Showing posts with label big compute. Show all posts
Showing posts with label big compute. Show all posts

Monday, December 02, 2013

Massively Parallel Compute as a Service

Back in the Spring of 2012, I asked several panelists at VMWorld to weigh in on vector processing with GPUs as a big data/big compute solution. The response was a resounding "not yet," as the infrastructure has not yet reached commodity level and GPU processing was greatly constrained by memory paging. It now seems like both obstacles are being removed.

Amazon Web Services is now offering EC2 instances that offer up virtualized instances of NVIDIA's Kepler GPUs as "G2" instances. This supports H.264 encoding, OpenCL, CUDA and OpenGL toolsets which allows for more mature toolsets to build apps targeted to these vector processing instances. This kind of support allows for commodity toolchains and commodity infrastructure to allow for massively parallel processing on demand.

Memory paging should soon be addressed by NVIDIA via CUDA 6, and should also be addressed by AMD with its upcoming Kaveri architecture. Once memory addressing is unified, the swapping of memory regions should become unnecessary and allow for memory to be addressed locally without pagination. This simplifies application development, virtualization and hardware architectures considerably.
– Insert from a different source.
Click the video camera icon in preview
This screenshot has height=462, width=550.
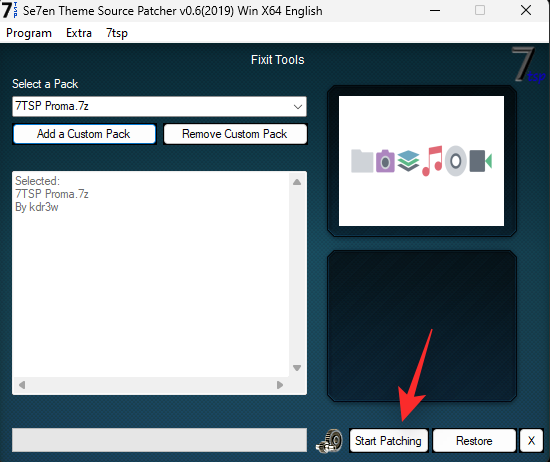(481, 161)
I believe that very soon we will see vector processing at scale garner as much attention as map/reduce clusters currently do. Massive data parsing has been commoditized, and now we have an opportunity to commoditize massive algorithmic crunching.

Tuesday, March 06, 2012

Filling The Pipeline

My past few work engagements have been centered around cloud computing and big data - doing stuff from managing large data centers to machine learning to map/reduce clusters. When I was at VMworld 2011 last year I took the opportunity to ask the "Big Compute and Big Data Panel" about leveraging vector processing hardware such as NVIDIA's Tesla to do data processing. The five panelists (Amr Awadallah of Cloudera, Clint Green of Data Tactics, Luke Lonergan of EMC, Richard McDougall of VMware and Paul Kent of SAS) largely agreed on a few main sticking points in vector processing for massively parallel systems:
  • The toolset is still relatively immature (maybe three years behind general CISC architectures)
  • The infrastructure has not yet reached commodity level
  • Big Compute works well with vector processing clusters, but not big data, since the latter is all about locality rather than in-memory processing
  • Commodity GPU processing is greatly constrained by memory paging - there's too much latency in transferring large in-memory datasets to GPU memory.

AMD had a few interesting announcements over the past few weeks that may pave the way for making cloud and big data/compute clusters more efficient and more "commodity." The first is their acquisition of SeaMicro, whose emphasis is around massively parallel, low-power computing cores with high-speed interconnects. This addresses one big issue brought up during the panel - that interconnects on big data clusters are going to become a prevailing issue as data needs to be transferred across nodes more rapidly to keep otherwise idle compute resources busy. CPUs can't crunch data sets if the data takes forever to arrive over the wire.

The next big announcement, which may be a huge sleeper hit, is AMD's unified memory architecture that's supposed to arrive in 2012. The slide on AnandTech shows that in AMD's 2012 product line the "GPU can access CPU memory," which is a HUGE development in vector processing. Imagine a data set being loaded in 64 GB of main memory, having 8 CPU cores clean the data using branch-intensive algorithms and then that same in-memory dataset being transformed by 512 stream processors. That kind of compute power without the need to stream data across a PCI-E bus could be a really, really big deal.

Still, the issue that remains are the tools that are available to make this happen. Very likely a developer would need to write generic C code to do the branching and then launch a separate OpenCL app to transform it but still share memory pointers so that nothing has to be swapped or paged out. In a world full of enterprise software developers, this kind of software engineering agility isn't exactly easy to find. If Cloudera were able to unleash this kind of power, AMD would have a big hit on their hands. Maybe AMD needs to start looking towards Cloudera as the final stage in the pipeline - an open-source framework that unlocks the potential of their infrastructure.